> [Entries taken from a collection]
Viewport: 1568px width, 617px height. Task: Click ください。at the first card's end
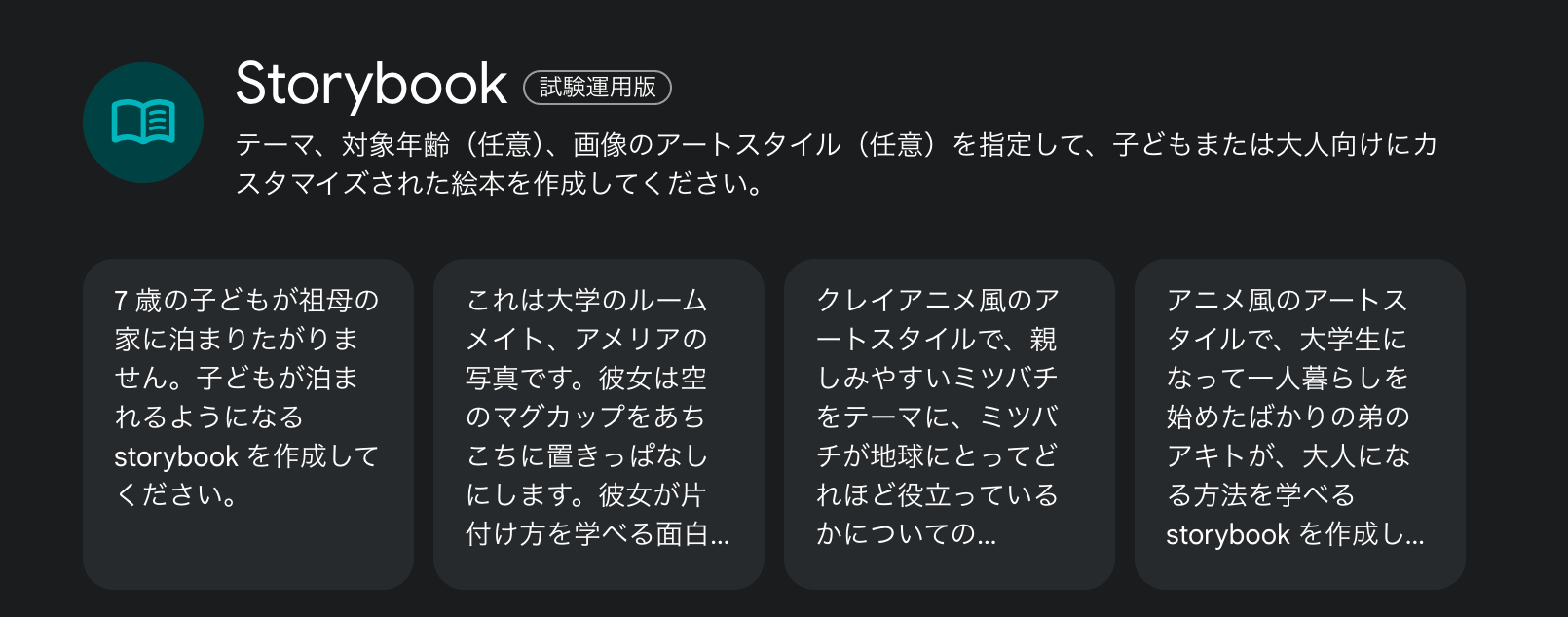(x=176, y=495)
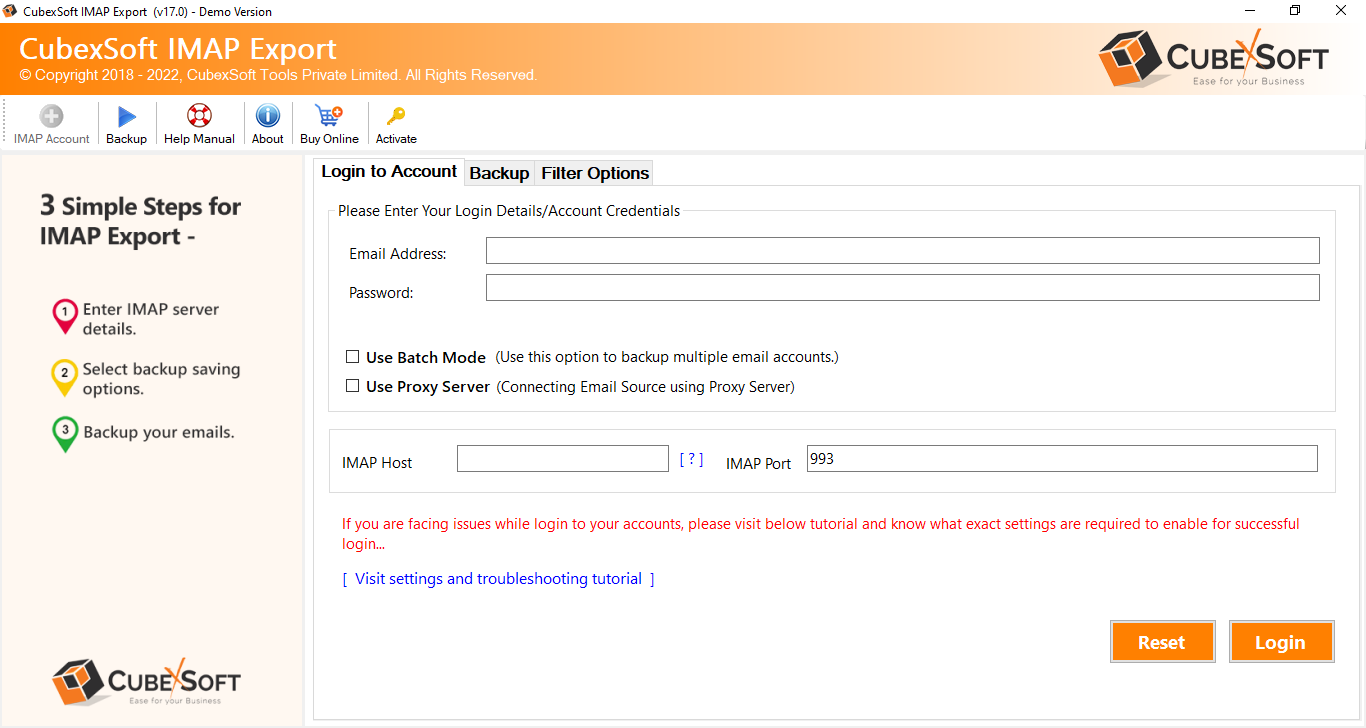Enable the Use Proxy Server checkbox
Viewport: 1366px width, 728px height.
pyautogui.click(x=353, y=386)
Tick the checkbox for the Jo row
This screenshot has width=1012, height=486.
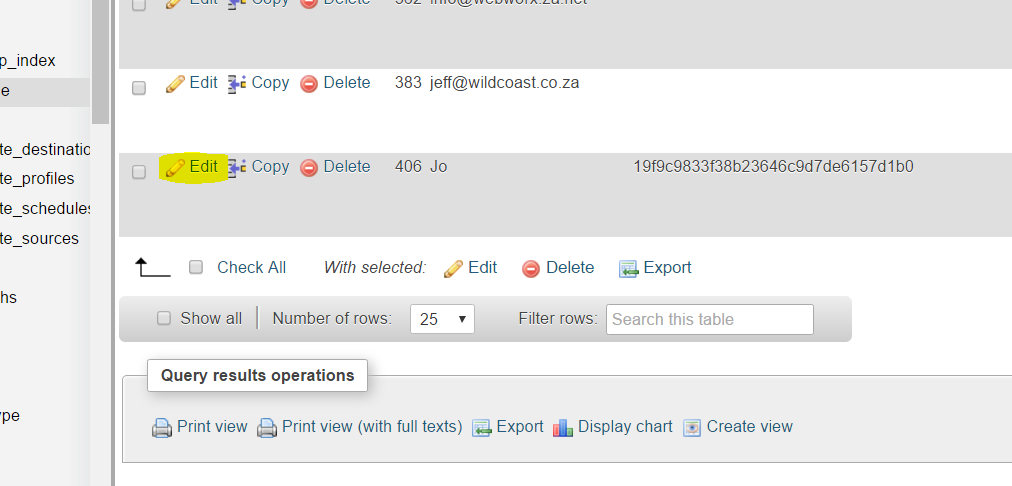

> [What you are asked to do]
When you copy the data above, reproduce each line exactly and skip every image.

> [Solution for this task]
Viewport: 1568px width, 617px height. Task: Click ください。at the first card's end
(x=176, y=495)
Enable the Use Proxy Server checkbox
Viewport: 1366px width, 728px height.
pyautogui.click(x=353, y=386)
Tick the checkbox for the Jo row
This screenshot has width=1012, height=486.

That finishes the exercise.